A idade legal da reforma em Portugal vai voltar a aumentar, refletindo as novas estimativas da esperança média de vida agora divulgadas oficialmente. O impacto destas alterações não se limita apenas ao adiamento do acesso à pensão de velhice: quem pretender antecipar a saída do mercado de trabalho enfrentará cortes ainda mais pesados no valor da pensão.
Trata-se de um tema que mexe com a vida de milhares de trabalhadores e pensionistas, levantando sérias preocupações sobre o futuro da segurança social e a sustentabilidade do sistema num país cada vez mais envelhecido.
Esperança de vida sobe e idade da reforma dispara
De acordo com o Instituto Nacional de Estatística (INE), a esperança média de vida aos 65 anos atingiu 20,02 anos no período de 2022 a 2024. Em apenas dois anos, registou-se um aumento de 0,30 anos para os homens e 0,24 anos para as mulheres.
Este crescimento, que à primeira vista pode parecer apenas um número, traduz-se numa mudança real e inevitável: em 2026, a idade legal da reforma passará para os 66 anos e nove meses — o valor mais elevado de sempre em Portugal.
A lei é clara: a idade da reforma está automaticamente ligada à evolução da esperança média de vida. Se esta sobe, também sobe a idade da reforma. E foi precisamente esta fórmula que, nos últimos anos, levou a sucessivos ajustes, ora para cima, ora para baixo, dependendo das oscilações demográficas.

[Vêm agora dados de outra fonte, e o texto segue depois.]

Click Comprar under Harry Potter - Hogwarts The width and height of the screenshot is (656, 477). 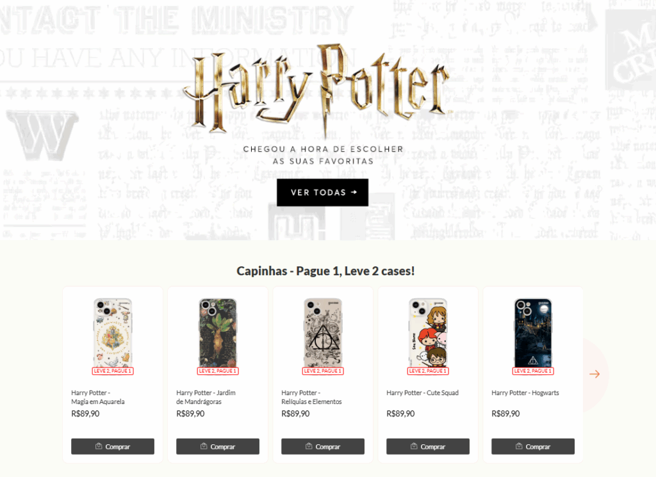[x=532, y=446]
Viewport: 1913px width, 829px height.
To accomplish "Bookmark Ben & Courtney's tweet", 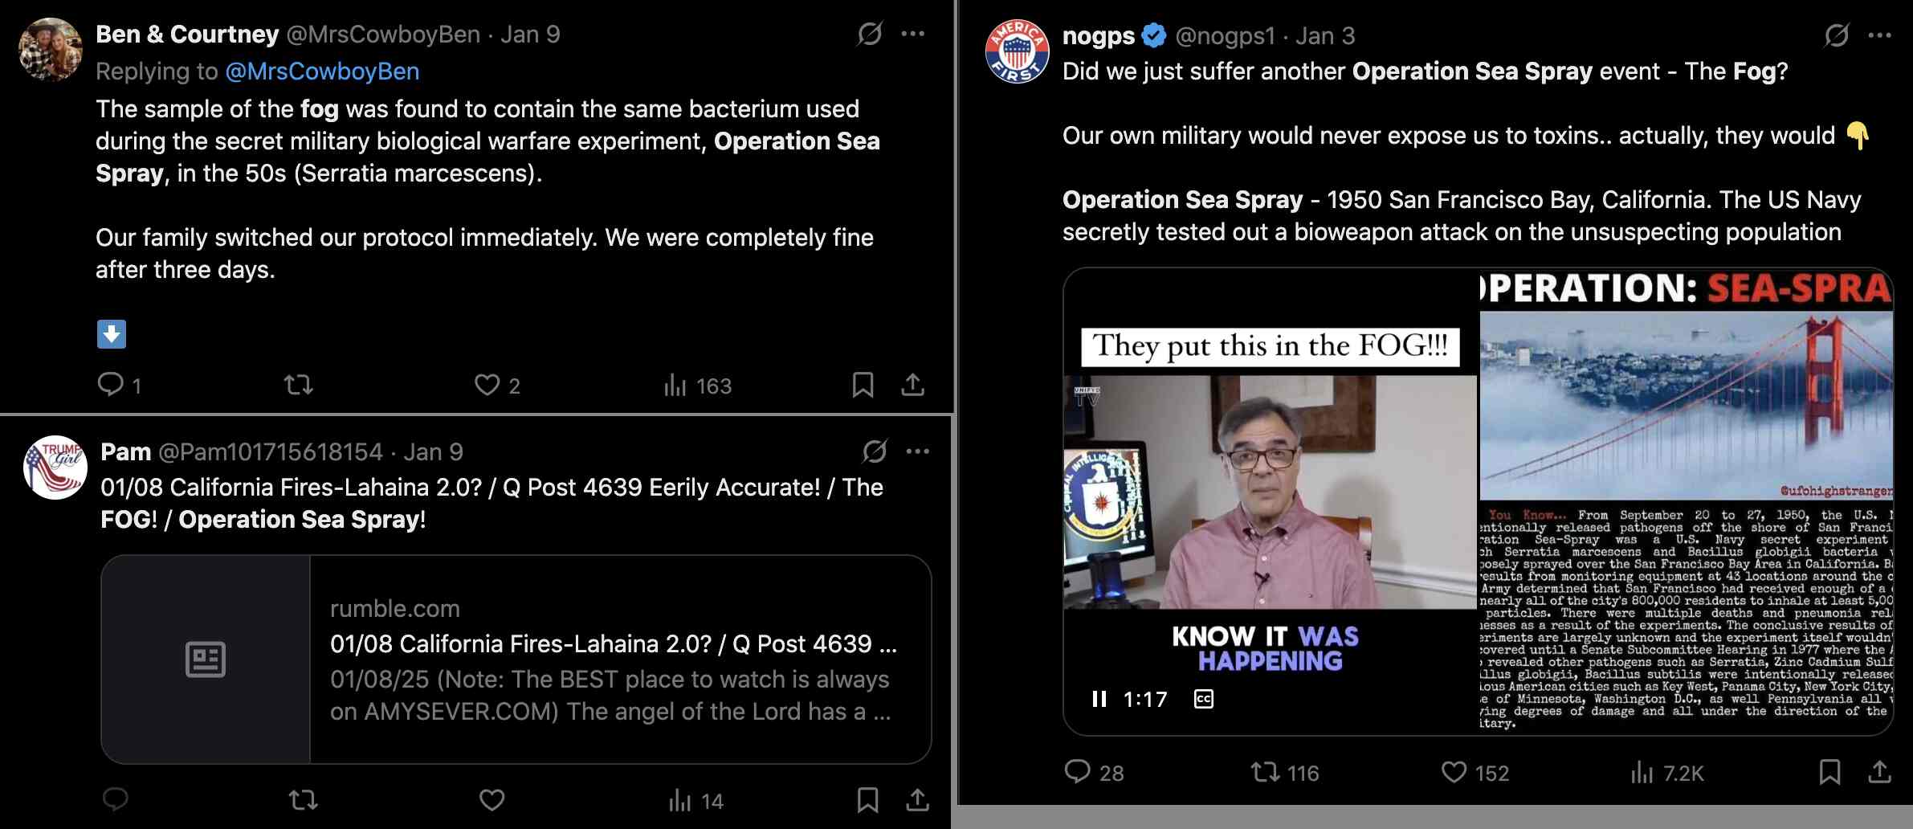I will (x=863, y=385).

Penalizações cada vez mais pesadas para reformas antecipadas
O aumento da esperança de vida tem outro efeito direto: o agravamento do fator de sustentabilidade, ou seja, do corte aplicado às pensões antecipadas.
Em 2024, o desconto aplicado a quem se reforma antes da idade legal chega já aos 16,9% — uma penalização dura, que se acumula com a redução de 0,5% por cada mês de antecipação.
Na prática, um trabalhador que decida reformar-se alguns anos antes poderá ver a sua pensão encolher de forma drástica, enfrentando cortes que podem comprometer seriamente a qualidade de vida na velhice.
Exceções que aliviam a penalização
Ainda assim, existem exceções previstas na lei. Para quem acumule mais de 40 anos de contribuições, aplica-se a chamada “idade pessoal da reforma”. Este regime permite antecipar a reforma sem penalização do fator de sustentabilidade, descontando quatro meses à idade legal por cada ano de descontos além dos 40.
Na prática, isto significa que um trabalhador com 44 anos de carreira contributiva poderá reformar-se 16 meses mais cedo sem sofrer cortes adicionais. Além disso, há exceções específicas para profissões de desgaste rápido, em que as condições físicas e mentais exigidas tornam inviável o prolongamento da vida laboral até idades mais avançadas.
O peso da demografia e o futuro do sistema
Embora o aumento da esperança média de vida seja um sinal positivo do ponto de vista social e da saúde pública, ele traz consigo uma consequência inevitável: a necessidade de prolongar a vida ativa dos trabalhadores para sustentar financeiramente o sistema de pensões.
Com uma população cada vez mais envelhecida e uma taxa de natalidade em queda, a pressão sobre a segurança social é crescente. Especialistas alertam que esta tendência deverá continuar nos próximos anos, obrigando a novos ajustes na idade da reforma e nos fatores de penalização.
Segundo o INE, o Governo não deverá alterar a fórmula atualmente em vigor, renovando anualmente os valores com base nos dados demográficos oficiais. Uma decisão que, apesar de garantir a sustentabilidade do sistema, levanta sérias questões sociais e políticas: até que ponto será justo exigir a trabalhadores mais velhos o prolongamento da vida laboral em profissões fisicamente exigentes?
Conclusão
As novas regras da reforma em Portugal representam um desafio profundo para milhares de cidadãos que se aproximam da idade de saída do mercado de trabalho, refere a RFM. O aumento da idade legal e o agravamento das penalizações nas reformas antecipadas refletem não apenas números estatísticos, mas uma mudança estrutural com impacto direto na vida de cada família.
Num país onde o trabalho árduo e anos de descontos são vistos como sinónimo de merecido descanso, a questão que fica no ar é clara: até quando será possível equilibrar a sustentabilidade do sistema com a dignidade de quem trabalhou uma vida inteira?